The painting you saw last week when you assume the painter was alive is not the same painting (although it is the same canvas) you see this week when you know that he is dead. From now on everybody will see the painting you see this week. The painting of last week has died with him. This may sound excessively metaphysical. Yet it is not. It is simply the result of our gift – or the necessity for us – of abstract thought. Whilst the artist is alive, we see the painting, although it is clearly finished, as part of a work in progress. We see it as part of an unfinished process. We can apply epithets to it such as: promising, disappointing, unexpected. When the artist is dead, the painting becomes part of a definitive body of work. The artist made it. We are left with it. What we can think or say about it changes. It can no longer be addressed to the artist – not even to the absent artist whom we have no reasonable chance of ever addressing; we can now only think and speak for ourselves. The subject for discussion is no longer his unknown intentions, his
possible confusions, his hopes, his ability to be persuaded, his capacity for change: the subject now is what use we have for the work left us. Because he is dead, we become the protagonists.

It is the same in life. A man's death makes everything certain about him. Of course, secrets may die with him. And of course, a hundred years later somebody looking through some papers may discover a fact which throws a totally different light on his life and of which all the people who attended his funeral were ignorant. Death changes the facts qualitatively but not quantitatively. One does not know more facts about a man because he is dead. But what one already knows hardens and becomes definite. We cannot hope for ambiguities to be clarified, we cannot hope for further change, we cannot hope for more. We are now the protagonists and we have to make up our minds.

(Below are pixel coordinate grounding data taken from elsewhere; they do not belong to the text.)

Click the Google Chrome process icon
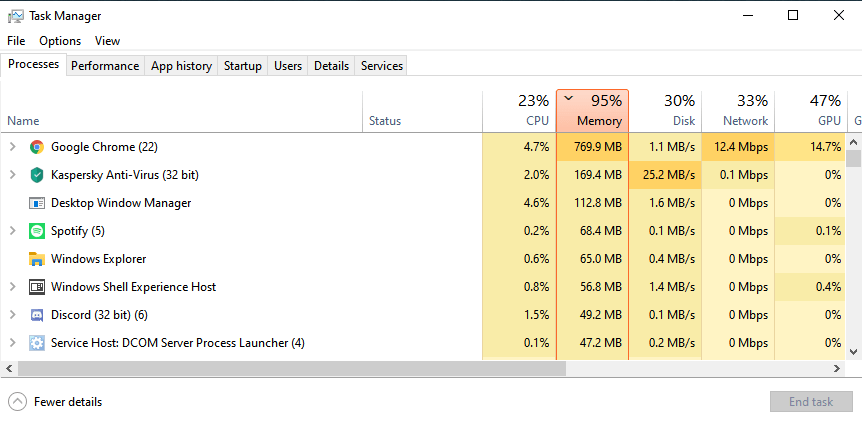This screenshot has height=421, width=862. coord(37,147)
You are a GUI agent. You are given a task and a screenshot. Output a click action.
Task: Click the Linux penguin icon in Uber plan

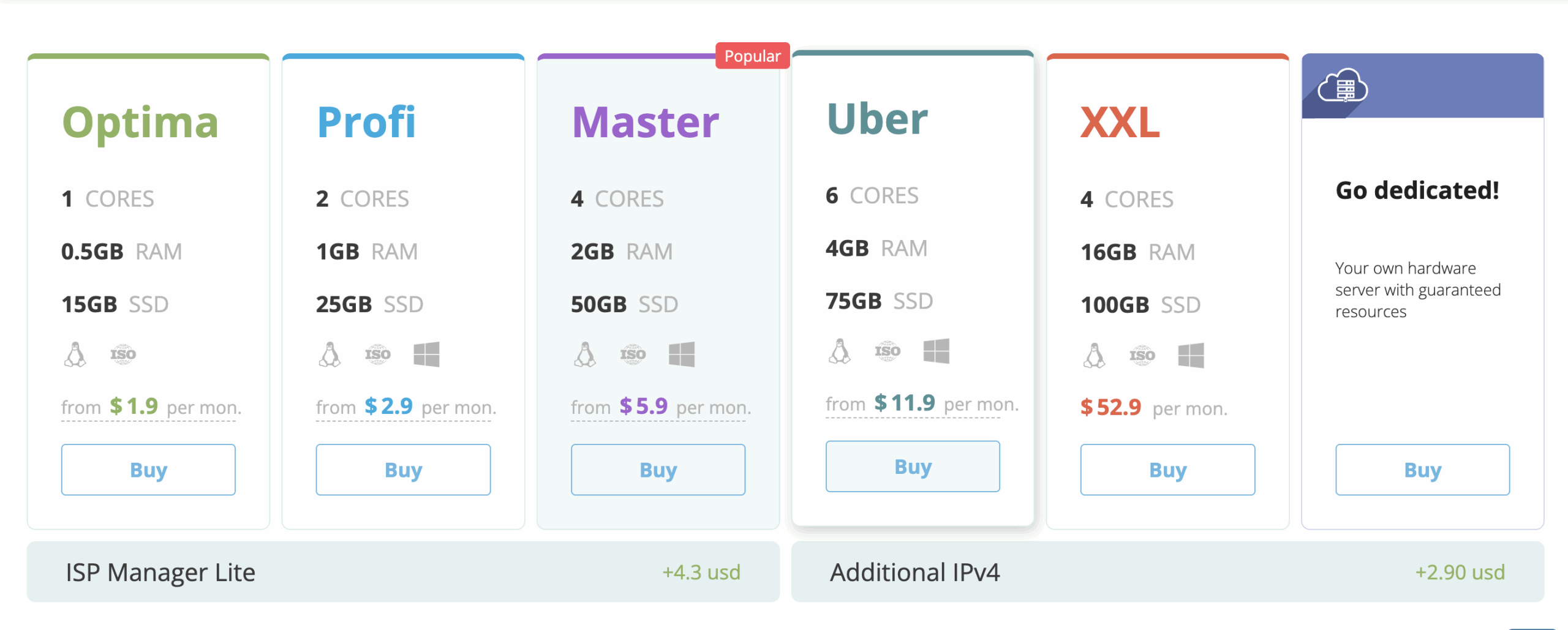coord(840,351)
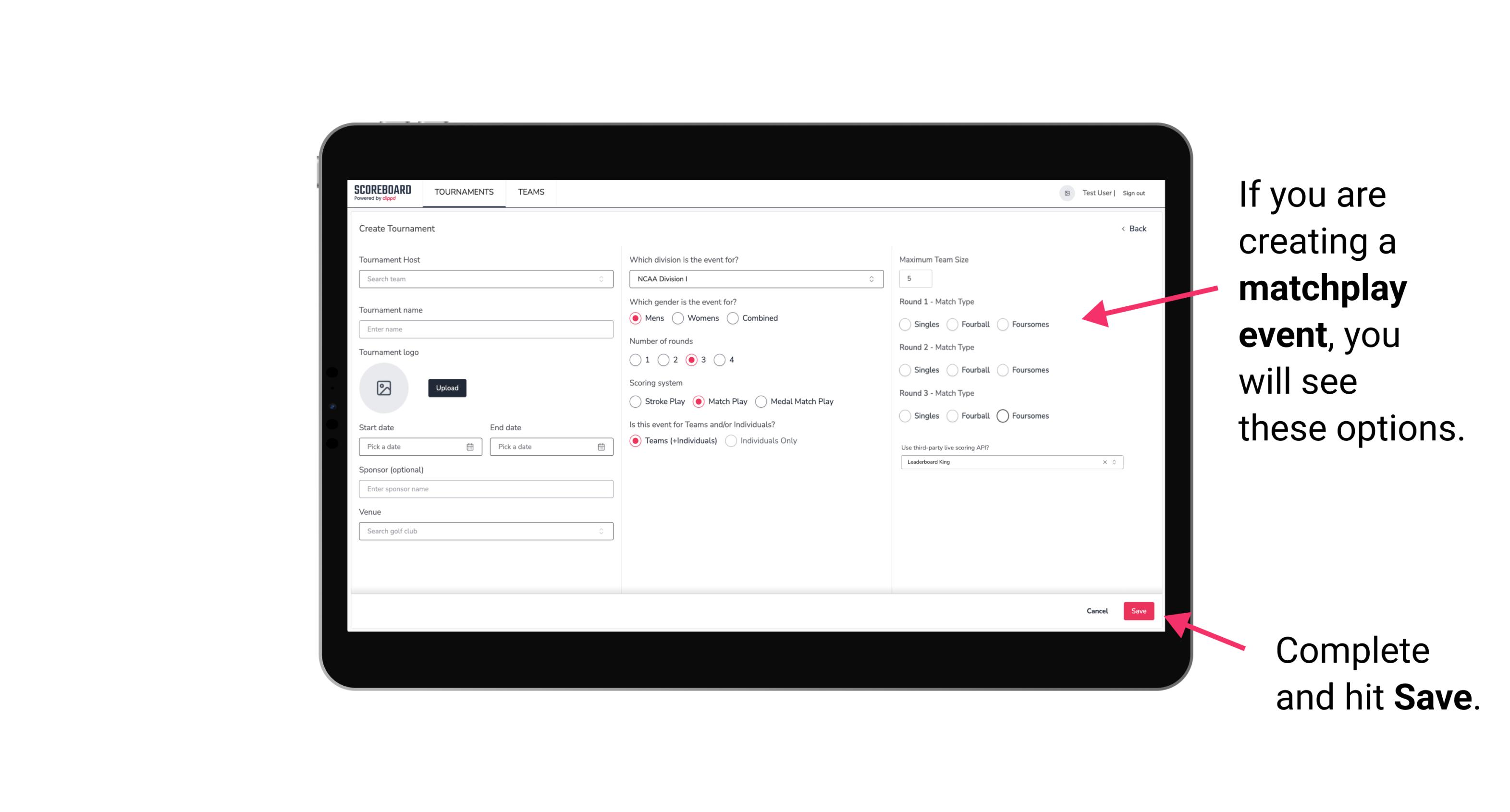
Task: Click the Upload tournament logo button
Action: tap(447, 388)
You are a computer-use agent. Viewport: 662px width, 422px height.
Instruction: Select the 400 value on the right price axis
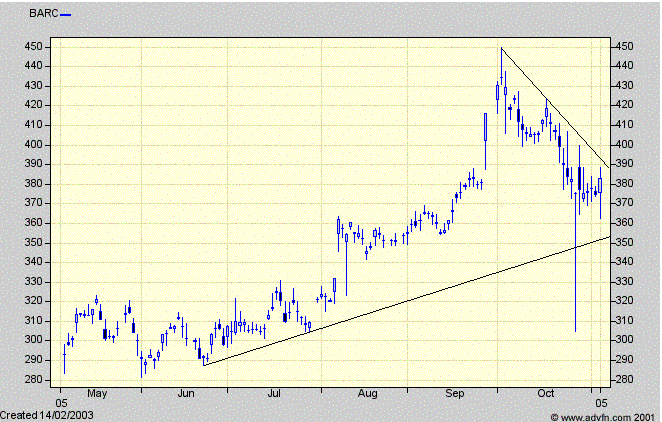(x=623, y=144)
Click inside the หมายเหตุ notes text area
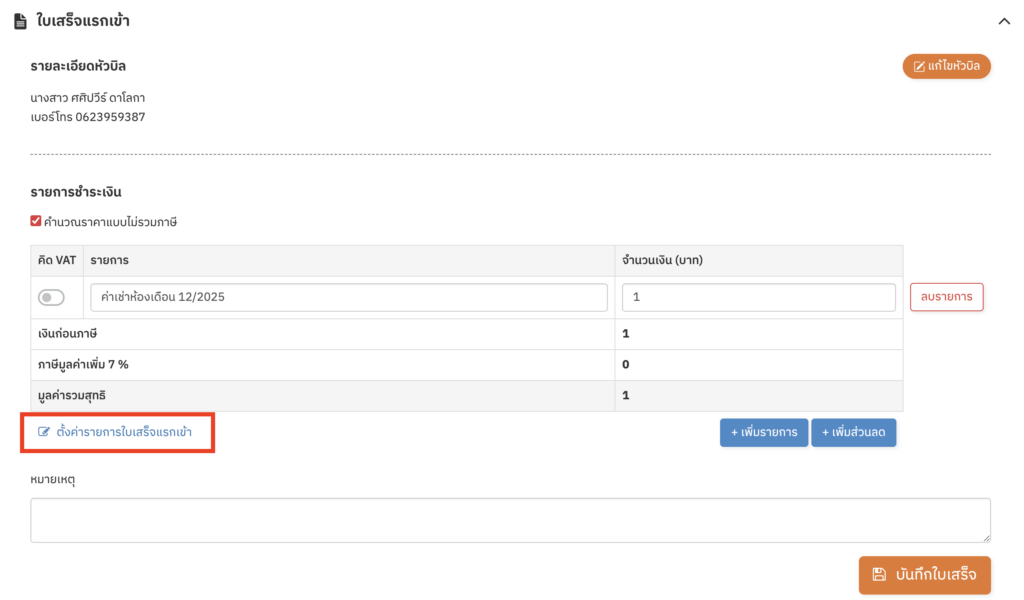This screenshot has width=1024, height=600. (x=510, y=520)
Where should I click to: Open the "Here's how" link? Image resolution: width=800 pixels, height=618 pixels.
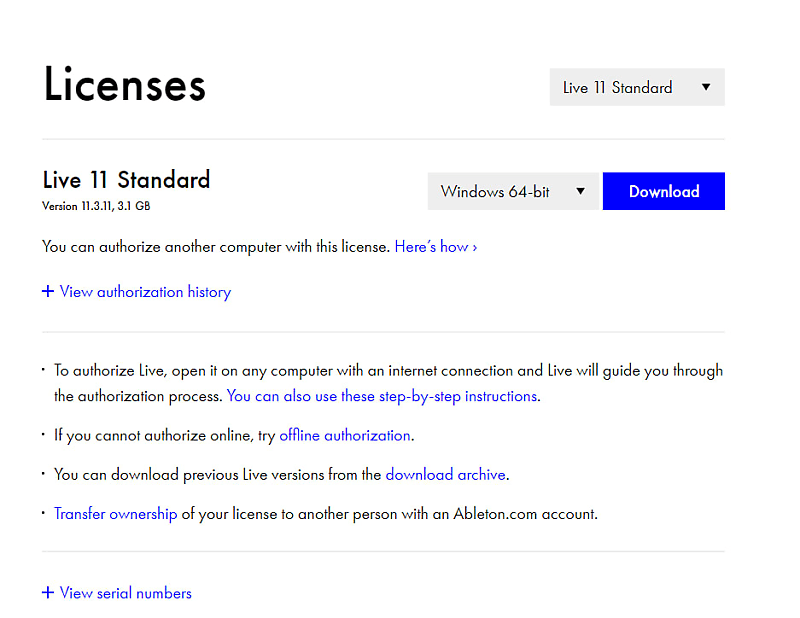[x=430, y=246]
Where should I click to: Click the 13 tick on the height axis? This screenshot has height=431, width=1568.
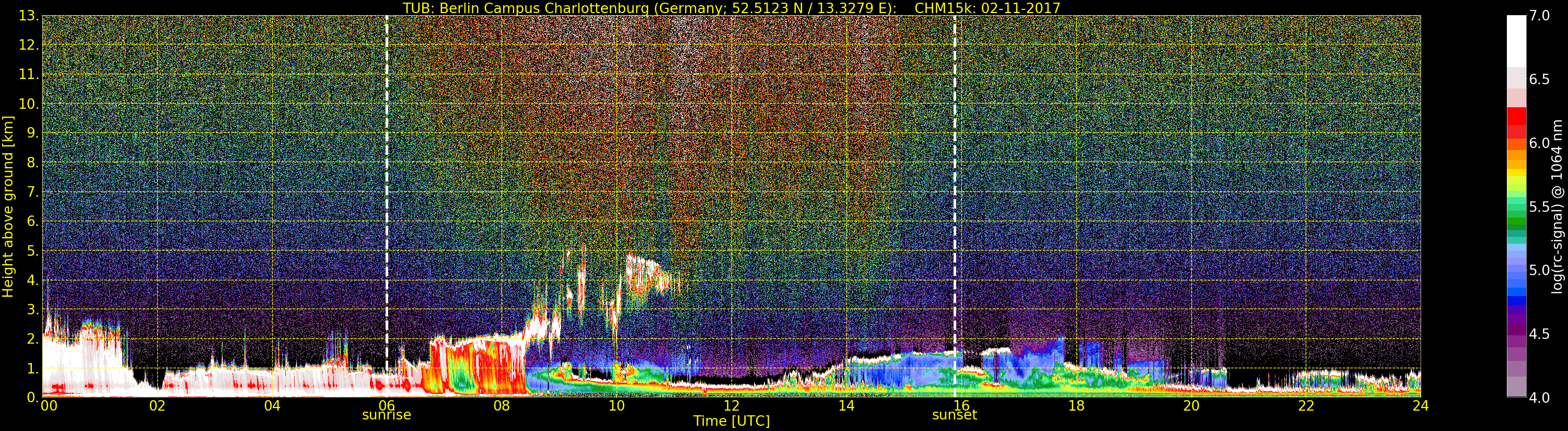28,16
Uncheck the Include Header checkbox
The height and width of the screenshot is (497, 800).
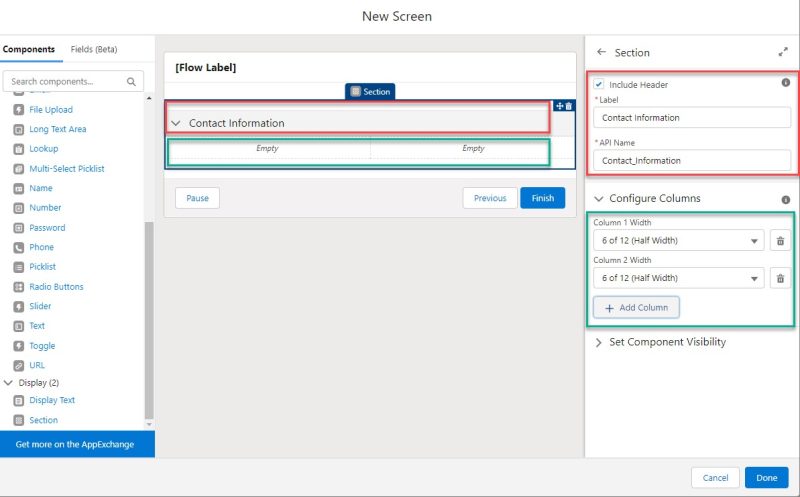pyautogui.click(x=599, y=85)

And so if Sassall were dead, I would have written an essay which risked far less speculation. Partly because I would have wanted to write a more precise memoir of him, to preserve his likeness. But also because when writing about him I would not have been aware – as I am now and have been every moment of writing – of the process of his life continuing – unfixed, mysterious, only half conscious of its own ends. If he were dead, I would conclude this essay as death concluded his life. Without sentimentality and without religious intimations, I would have wanted him to rest, at least on these final pages, in peace.

As it is, Sassall is alive and working, and my speculations have paralleled the process of his continuing life – anxious to see the maximum possible, but inevitably half-blind, like an owl in bright daylight. Too blind to see the conclusion for certain, aware only of the alternatives.

There is another factor which makes it almost impossible to conclude this essay. It is hard to write about it without making sweeping generalizations about our society and then having to
justify these generalizations so that finally one is led too far from the subject in hand.

I must try to be simple. There are such things as national or social crises of such an order that they test all those who live through them. They are moments of truth in which, not everything, but a great deal is revealed about individuals, classes, institutions, leaders. The world at large does not usually appreciate or understand these revelations: but for all those who belong to the society or country in question their importance and meaning are quite clear. Even those who as a result of the crisis find themselves in total and lasting opposition to one another will nevertheless agree that what was revealed in the moment of truth was undeniable.

The word moments should not be taken too literally. The crisis may last for days, weeks, occasionally years. It was like this in Dublin in 1916.

MacDonagh and MacBride
And Connolly and Pearse
Now and in time to be,
Whenever green is worn,
Are changed, changed utterly:
A terrible beauty is born
.
7

It was like this in France in 1940 after the capitulation, in Budapest in 1956, in Algeria during the war of liberation, in Cuba when Castro landed for the second time in 1959.